▶ [Task description] Exact copies of all entries are expected.

--- Provided information ---

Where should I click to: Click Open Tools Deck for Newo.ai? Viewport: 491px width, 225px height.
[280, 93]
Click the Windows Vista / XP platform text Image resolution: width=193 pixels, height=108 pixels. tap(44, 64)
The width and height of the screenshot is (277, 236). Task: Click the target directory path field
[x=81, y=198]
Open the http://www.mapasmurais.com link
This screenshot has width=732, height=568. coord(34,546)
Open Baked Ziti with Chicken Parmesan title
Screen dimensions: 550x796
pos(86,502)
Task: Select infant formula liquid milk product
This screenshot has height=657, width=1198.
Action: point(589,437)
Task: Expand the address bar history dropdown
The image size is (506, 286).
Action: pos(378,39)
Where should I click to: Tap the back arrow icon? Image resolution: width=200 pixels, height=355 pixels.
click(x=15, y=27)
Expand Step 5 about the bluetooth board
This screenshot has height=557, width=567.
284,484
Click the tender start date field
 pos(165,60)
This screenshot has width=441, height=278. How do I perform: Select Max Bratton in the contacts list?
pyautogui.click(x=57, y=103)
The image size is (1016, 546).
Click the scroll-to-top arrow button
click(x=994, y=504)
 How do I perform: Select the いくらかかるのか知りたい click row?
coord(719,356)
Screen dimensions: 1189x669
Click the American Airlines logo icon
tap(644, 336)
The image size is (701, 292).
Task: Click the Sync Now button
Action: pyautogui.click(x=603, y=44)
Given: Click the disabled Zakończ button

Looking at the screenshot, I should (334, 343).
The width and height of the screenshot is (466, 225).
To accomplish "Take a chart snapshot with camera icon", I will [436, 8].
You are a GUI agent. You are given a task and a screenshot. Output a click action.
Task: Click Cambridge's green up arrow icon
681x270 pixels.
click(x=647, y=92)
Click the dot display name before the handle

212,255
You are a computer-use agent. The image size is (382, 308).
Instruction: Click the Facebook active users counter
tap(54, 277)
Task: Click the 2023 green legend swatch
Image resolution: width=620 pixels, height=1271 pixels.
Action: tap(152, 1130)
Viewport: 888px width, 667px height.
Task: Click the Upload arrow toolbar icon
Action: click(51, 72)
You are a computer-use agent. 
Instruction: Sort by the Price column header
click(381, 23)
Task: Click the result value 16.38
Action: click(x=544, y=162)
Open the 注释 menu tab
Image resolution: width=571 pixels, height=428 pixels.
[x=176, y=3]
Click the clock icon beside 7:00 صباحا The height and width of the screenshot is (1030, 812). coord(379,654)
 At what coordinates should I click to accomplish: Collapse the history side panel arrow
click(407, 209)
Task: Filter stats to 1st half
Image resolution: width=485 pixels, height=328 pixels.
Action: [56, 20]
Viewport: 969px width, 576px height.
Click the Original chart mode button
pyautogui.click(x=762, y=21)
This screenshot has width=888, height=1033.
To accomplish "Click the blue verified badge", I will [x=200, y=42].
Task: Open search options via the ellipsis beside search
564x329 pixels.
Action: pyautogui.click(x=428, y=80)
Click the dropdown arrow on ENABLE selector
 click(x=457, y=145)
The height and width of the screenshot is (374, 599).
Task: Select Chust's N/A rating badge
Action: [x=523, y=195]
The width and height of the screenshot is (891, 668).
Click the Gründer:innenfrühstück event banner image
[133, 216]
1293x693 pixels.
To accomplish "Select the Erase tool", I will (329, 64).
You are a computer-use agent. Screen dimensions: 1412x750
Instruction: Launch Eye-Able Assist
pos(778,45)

---

▶ [Answer to the problem]
Where should I click to: Click Open Tools Deck for Newo.ai? Viewport: 491px width, 225px height.
[280, 93]
Click the Windows Vista / XP platform text Image resolution: width=193 pixels, height=108 pixels. tap(44, 64)
The width and height of the screenshot is (277, 236). Task: Click the target directory path field
[x=81, y=198]
Open the http://www.mapasmurais.com link
This screenshot has width=732, height=568. coord(34,546)
Open Baked Ziti with Chicken Parmesan title
Screen dimensions: 550x796
pos(86,502)
Task: Select infant formula liquid milk product
This screenshot has height=657, width=1198.
Action: point(589,437)
Task: Expand the address bar history dropdown
The image size is (506, 286).
Action: pos(378,39)
Where should I click to: Tap the back arrow icon? Image resolution: width=200 pixels, height=355 pixels.
click(x=15, y=27)
Expand Step 5 about the bluetooth board
This screenshot has height=557, width=567.
284,484
Click the tender start date field
 pos(165,60)
This screenshot has width=441, height=278. How do I perform: Select Max Bratton in the contacts list?
pyautogui.click(x=57, y=103)
The image size is (1016, 546).
Click the scroll-to-top arrow button
click(x=994, y=504)
 How do I perform: Select the いくらかかるのか知りたい click row?
coord(719,356)
Screen dimensions: 1189x669
Click the American Airlines logo icon
tap(644, 336)
The image size is (701, 292).
Task: Click the Sync Now button
Action: pyautogui.click(x=603, y=44)
Given: Click the disabled Zakończ button

Looking at the screenshot, I should (334, 343).
The width and height of the screenshot is (466, 225).
To accomplish "Take a chart snapshot with camera icon", I will [436, 8].
You are a GUI agent. You are given a task and a screenshot. Output a click action.
Task: Click Cambridge's green up arrow icon
681x270 pixels.
click(x=647, y=92)
Click the dot display name before the handle

212,255
You are a computer-use agent. The image size is (382, 308).
Instruction: Click the Facebook active users counter
tap(54, 277)
Task: Click the 2023 green legend swatch
Image resolution: width=620 pixels, height=1271 pixels.
Action: tap(152, 1130)
Viewport: 888px width, 667px height.
Task: Click the Upload arrow toolbar icon
Action: click(51, 72)
You are a computer-use agent. 
Instruction: Sort by the Price column header
click(381, 23)
Task: Click the result value 16.38
Action: click(x=544, y=162)
Open the 注释 menu tab
Image resolution: width=571 pixels, height=428 pixels.
[x=176, y=3]
Click the clock icon beside 7:00 صباحا The height and width of the screenshot is (1030, 812). coord(379,654)
 At what coordinates should I click to accomplish: Collapse the history side panel arrow
click(407, 209)
Task: Filter stats to 1st half
Image resolution: width=485 pixels, height=328 pixels.
Action: [56, 20]
Viewport: 969px width, 576px height.
Click the Original chart mode button
pyautogui.click(x=762, y=21)
This screenshot has width=888, height=1033.
To accomplish "Click the blue verified badge", I will [x=200, y=42].
Task: Open search options via the ellipsis beside search
564x329 pixels.
Action: pyautogui.click(x=428, y=80)
Click the dropdown arrow on ENABLE selector
 click(x=457, y=145)
The height and width of the screenshot is (374, 599).
Task: Select Chust's N/A rating badge
Action: [x=523, y=195]
The width and height of the screenshot is (891, 668).
Click the Gründer:innenfrühstück event banner image
[133, 216]
1293x693 pixels.
To accomplish "Select the Erase tool", I will (329, 64).
You are a computer-use agent. Screen dimensions: 1412x750
Instruction: Launch Eye-Able Assist
pos(778,45)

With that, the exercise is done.